DEUTSCH: Very quickly, if I want to get from that to the better heart, the five simple things to do?

OZ: Figure out the blood pressure issue. Getting it down is usually just a matter, for most people, of reducing some of that belly fat and dealing with some of the stress in your life, primarily not by changing what's stressing you, but how you respond to it.

The number two thing you have to do is figure out how to get rid of some of the belly fat, which is usually done by cutting out the white foods, white rice, white flour, white pasta, white sugar, all the white things that we know are addictive to us.

DEUTSCH: Everybody knows this, but they don't do it. You do this five days a week. I guarantee you, three quarters of the people are at home going like this. Yeah, got it, got it. But they're not doing it. They're not doing it.

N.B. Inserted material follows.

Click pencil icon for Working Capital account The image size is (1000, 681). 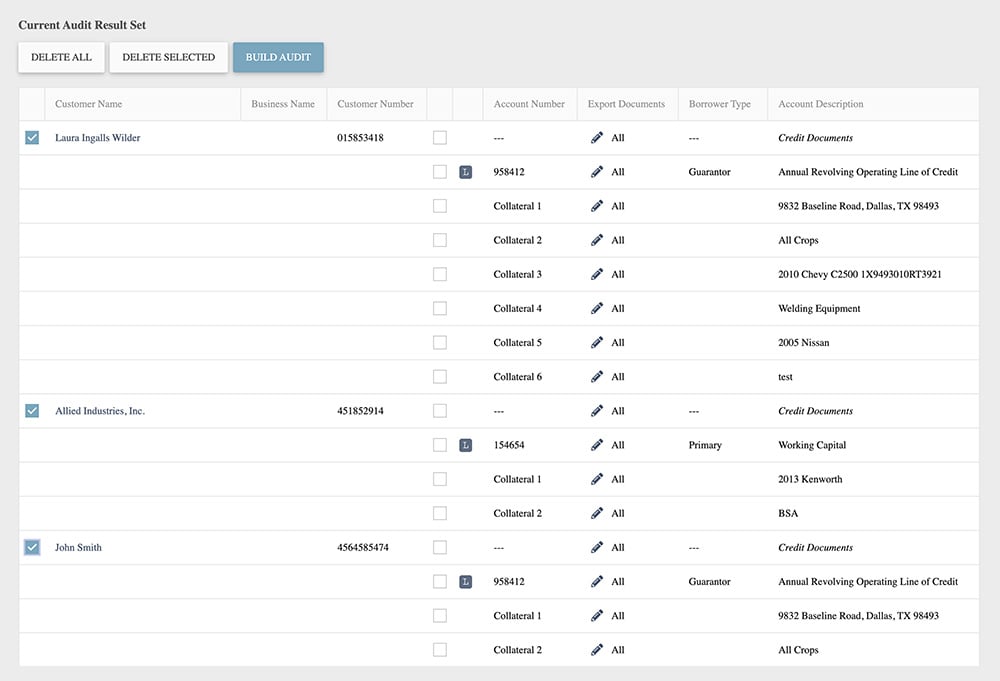click(597, 445)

What do we do? This is going to put this country under. This is the health care problem. You solve obesity -- there's no Democrats or Republicans arguing, it's over. Is there another button to push?

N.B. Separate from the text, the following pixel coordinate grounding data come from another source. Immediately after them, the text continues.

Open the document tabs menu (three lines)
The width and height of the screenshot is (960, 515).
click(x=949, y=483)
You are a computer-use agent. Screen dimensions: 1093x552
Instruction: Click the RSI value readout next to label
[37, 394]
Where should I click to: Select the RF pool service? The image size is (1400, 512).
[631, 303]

OZ: I'll give you the big button. So I have done over 500 shows now.

DEUTSCH: It's great show, by the way. It really is.

OZ: Thank you very much. Along the way, we were celebrating one of our shows. And we brought on people who had all lost 100 pounds. We filled the audience with them, couple hundred people. I asked them, how did you do it? Tell me the secret, because if you can teach me what motivated you to act differently, then we could share it with everybody.

They all gave me the same answer. Donny, I thought I'd have a hundred answers. I got one answer. We realized we were worth it.

Here's the question for everyone in America. I'm going to ask it for you right now. If someone you loved dearly, someone you cared for was putting what you're putting in your mouth in their mouth, what would you tell them? Because that's fundamentally the answer you have to give yourself. If you can answer that one question --

DEUTSCH: All right, guys, that's the question; are you worth it? Dr. Oz, you're the man. Thank you buddy.

OZ: Want the heart?

DEUTSCH: I'm going to bring that home with me.

Up next, Only in America. Tonight, one more reason to always use spell check.

(COMMERCIAL BREAK)

DEUTSCH: Each night, Piers ends with Only in America. It's his slice of life here. Tonight, I have got an Only in America my British bud would love. In politics, as in advertising, it's all about the message. As we have seen, sometimes the message can get jumbled. For Mitt Romney, it took a very embarrassing turn this week. The Romney campaign unveiled his new mobile app and would you look at that. That is right. Somehow they managed to misspell America. It reads "A Better Amercia." You would think someone along the way would say, hey, you know, "Amercia" is not a country.

Of course, Democrats having a field day with this one. But hey, I would say people in glass houses should not throw stones. Look no further than Vice President Biden. He's always good for some gaffes.

A few months back, the staff announced Biden would visit New England. The official press release said he'd be traveling to Boston, Massachusetts, Manchester, New Hampshire, and Providence, "Road Island" to attend campaign events. Rhode Island, look at the spelling. Mr. Vice President, come on, it's spelled R-H-O-D-E island.

I guess both sides need to brush up on their spelling or at least use spell check. That is it for us. I want to thank my buddy Piers for giving me a chance to sit in tonight. "AC 360" starts right now.